* TASK OBJECTIVE
Write out the lines between the one containing "Task: Dismiss the" and the one containing "[x=153, y=56]", inclusive, exactly as they appear below.

* MATERIAL SUPPLIED
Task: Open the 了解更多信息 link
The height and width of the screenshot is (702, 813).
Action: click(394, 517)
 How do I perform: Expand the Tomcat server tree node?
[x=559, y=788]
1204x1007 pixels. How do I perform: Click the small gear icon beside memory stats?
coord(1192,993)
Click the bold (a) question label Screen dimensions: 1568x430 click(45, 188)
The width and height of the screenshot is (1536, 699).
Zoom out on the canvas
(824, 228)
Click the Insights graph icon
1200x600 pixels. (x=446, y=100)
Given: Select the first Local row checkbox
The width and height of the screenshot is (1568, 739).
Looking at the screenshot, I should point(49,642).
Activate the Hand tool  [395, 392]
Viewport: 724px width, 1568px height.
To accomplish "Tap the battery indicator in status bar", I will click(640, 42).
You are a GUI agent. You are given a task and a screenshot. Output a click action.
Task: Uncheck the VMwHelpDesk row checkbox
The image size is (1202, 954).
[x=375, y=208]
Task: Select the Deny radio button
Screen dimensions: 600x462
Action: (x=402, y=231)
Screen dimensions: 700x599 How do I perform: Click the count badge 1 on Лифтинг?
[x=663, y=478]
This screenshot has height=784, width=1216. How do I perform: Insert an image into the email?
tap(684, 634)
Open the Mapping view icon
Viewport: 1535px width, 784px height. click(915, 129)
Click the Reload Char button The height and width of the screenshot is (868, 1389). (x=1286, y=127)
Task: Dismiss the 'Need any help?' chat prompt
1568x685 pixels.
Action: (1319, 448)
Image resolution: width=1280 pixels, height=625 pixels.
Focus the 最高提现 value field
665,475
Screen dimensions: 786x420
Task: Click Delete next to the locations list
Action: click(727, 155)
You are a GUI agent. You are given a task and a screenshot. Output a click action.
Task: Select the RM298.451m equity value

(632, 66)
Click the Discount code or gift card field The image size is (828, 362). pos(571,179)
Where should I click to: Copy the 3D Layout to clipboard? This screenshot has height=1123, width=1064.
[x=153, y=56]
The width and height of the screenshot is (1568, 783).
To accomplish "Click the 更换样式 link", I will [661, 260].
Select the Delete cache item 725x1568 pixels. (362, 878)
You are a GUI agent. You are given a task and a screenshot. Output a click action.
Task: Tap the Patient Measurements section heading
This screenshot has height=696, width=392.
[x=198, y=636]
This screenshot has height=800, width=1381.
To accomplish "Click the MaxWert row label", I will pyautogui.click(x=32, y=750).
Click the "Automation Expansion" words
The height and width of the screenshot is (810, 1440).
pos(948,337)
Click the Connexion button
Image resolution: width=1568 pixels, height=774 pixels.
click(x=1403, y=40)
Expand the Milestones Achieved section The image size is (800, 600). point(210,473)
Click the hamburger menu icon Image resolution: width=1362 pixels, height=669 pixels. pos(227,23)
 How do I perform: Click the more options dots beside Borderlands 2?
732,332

* EXERCISE ANSWER
Task: Dismiss the 'Need any help?' chat prompt
1568x685 pixels.
Action: (1319, 448)
Image resolution: width=1280 pixels, height=625 pixels.
Focus the 最高提现 value field
665,475
Screen dimensions: 786x420
Task: Click Delete next to the locations list
Action: click(727, 155)
You are a GUI agent. You are given a task and a screenshot. Output a click action.
Task: Select the RM298.451m equity value

(632, 66)
Click the Discount code or gift card field The image size is (828, 362). pos(571,179)
Where should I click to: Copy the 3D Layout to clipboard? This screenshot has height=1123, width=1064.
[x=153, y=56]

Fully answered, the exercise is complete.